_Your goal_
Copy each of the following items word for word.

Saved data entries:
========
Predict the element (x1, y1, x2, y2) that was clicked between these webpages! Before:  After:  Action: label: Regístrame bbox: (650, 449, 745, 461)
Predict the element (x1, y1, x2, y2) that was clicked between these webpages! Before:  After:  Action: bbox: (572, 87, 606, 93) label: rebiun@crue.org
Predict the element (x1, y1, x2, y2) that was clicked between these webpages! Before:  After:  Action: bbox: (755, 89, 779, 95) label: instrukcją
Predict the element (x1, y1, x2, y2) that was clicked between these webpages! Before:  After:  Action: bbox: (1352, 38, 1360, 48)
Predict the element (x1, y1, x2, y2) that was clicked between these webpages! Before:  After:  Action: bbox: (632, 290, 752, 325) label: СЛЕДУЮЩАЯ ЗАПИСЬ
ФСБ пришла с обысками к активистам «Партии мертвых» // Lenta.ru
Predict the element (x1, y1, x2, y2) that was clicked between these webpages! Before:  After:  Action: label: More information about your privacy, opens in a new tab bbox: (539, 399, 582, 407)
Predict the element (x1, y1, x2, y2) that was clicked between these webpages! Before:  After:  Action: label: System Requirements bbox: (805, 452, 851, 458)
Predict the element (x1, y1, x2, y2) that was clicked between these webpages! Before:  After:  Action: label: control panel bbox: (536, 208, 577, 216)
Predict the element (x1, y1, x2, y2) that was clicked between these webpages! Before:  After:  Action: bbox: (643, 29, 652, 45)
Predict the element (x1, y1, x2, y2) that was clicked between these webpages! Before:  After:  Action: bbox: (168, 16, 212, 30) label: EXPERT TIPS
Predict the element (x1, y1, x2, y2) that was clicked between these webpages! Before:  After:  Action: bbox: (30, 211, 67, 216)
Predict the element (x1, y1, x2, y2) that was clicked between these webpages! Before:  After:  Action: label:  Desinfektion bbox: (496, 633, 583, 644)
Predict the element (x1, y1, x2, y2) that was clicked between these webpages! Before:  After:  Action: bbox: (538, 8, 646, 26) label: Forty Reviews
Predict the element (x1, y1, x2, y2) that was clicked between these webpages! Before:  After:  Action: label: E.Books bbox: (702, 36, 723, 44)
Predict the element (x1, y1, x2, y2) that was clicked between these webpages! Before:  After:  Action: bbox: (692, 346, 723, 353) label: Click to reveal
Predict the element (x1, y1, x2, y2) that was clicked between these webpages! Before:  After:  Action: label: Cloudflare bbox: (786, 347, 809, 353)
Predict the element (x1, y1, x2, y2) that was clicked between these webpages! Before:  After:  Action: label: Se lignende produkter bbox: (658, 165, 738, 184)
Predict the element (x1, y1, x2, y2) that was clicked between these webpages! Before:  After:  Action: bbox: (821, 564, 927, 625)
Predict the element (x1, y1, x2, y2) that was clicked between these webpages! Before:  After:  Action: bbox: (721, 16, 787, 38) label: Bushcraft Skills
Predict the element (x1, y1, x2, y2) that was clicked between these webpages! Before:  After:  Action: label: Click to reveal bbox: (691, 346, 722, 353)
========
_Answer to this exercise_
Predict the element (x1, y1, x2, y2) that was clicked between these webpages! Before:  After:  Action: label: Regístrame bbox: (650, 449, 745, 461)
Predict the element (x1, y1, x2, y2) that was clicked between these webpages! Before:  After:  Action: bbox: (572, 87, 606, 93) label: rebiun@crue.org
Predict the element (x1, y1, x2, y2) that was clicked between these webpages! Before:  After:  Action: bbox: (755, 89, 779, 95) label: instrukcją
Predict the element (x1, y1, x2, y2) that was clicked between these webpages! Before:  After:  Action: bbox: (1352, 38, 1360, 48)
Predict the element (x1, y1, x2, y2) that was clicked between these webpages! Before:  After:  Action: bbox: (632, 290, 752, 325) label: СЛЕДУЮЩАЯ ЗАПИСЬ
ФСБ пришла с обысками к активистам «Партии мертвых» // Lenta.ru
Predict the element (x1, y1, x2, y2) that was clicked between these webpages! Before:  After:  Action: label: More information about your privacy, opens in a new tab bbox: (539, 399, 582, 407)
Predict the element (x1, y1, x2, y2) that was clicked between these webpages! Before:  After:  Action: label: System Requirements bbox: (805, 452, 851, 458)
Predict the element (x1, y1, x2, y2) that was clicked between these webpages! Before:  After:  Action: label: control panel bbox: (536, 208, 577, 216)
Predict the element (x1, y1, x2, y2) that was clicked between these webpages! Before:  After:  Action: bbox: (643, 29, 652, 45)
Predict the element (x1, y1, x2, y2) that was clicked between these webpages! Before:  After:  Action: bbox: (168, 16, 212, 30) label: EXPERT TIPS
Predict the element (x1, y1, x2, y2) that was clicked between these webpages! Before:  After:  Action: bbox: (30, 211, 67, 216)
Predict the element (x1, y1, x2, y2) that was clicked between these webpages! Before:  After:  Action: label:  Desinfektion bbox: (496, 633, 583, 644)
Predict the element (x1, y1, x2, y2) that was clicked between these webpages! Before:  After:  Action: bbox: (538, 8, 646, 26) label: Forty Reviews
Predict the element (x1, y1, x2, y2) that was clicked between these webpages! Before:  After:  Action: label: E.Books bbox: (702, 36, 723, 44)
Predict the element (x1, y1, x2, y2) that was clicked between these webpages! Before:  After:  Action: bbox: (692, 346, 723, 353) label: Click to reveal
Predict the element (x1, y1, x2, y2) that was clicked between these webpages! Before:  After:  Action: label: Cloudflare bbox: (786, 347, 809, 353)
Predict the element (x1, y1, x2, y2) that was clicked between these webpages! Before:  After:  Action: label: Se lignende produkter bbox: (658, 165, 738, 184)
Predict the element (x1, y1, x2, y2) that was clicked between these webpages! Before:  After:  Action: bbox: (821, 564, 927, 625)
Predict the element (x1, y1, x2, y2) that was clicked between these webpages! Before:  After:  Action: bbox: (721, 16, 787, 38) label: Bushcraft Skills
Predict the element (x1, y1, x2, y2) that was clicked between these webpages! Before:  After:  Action: label: Click to reveal bbox: (691, 346, 722, 353)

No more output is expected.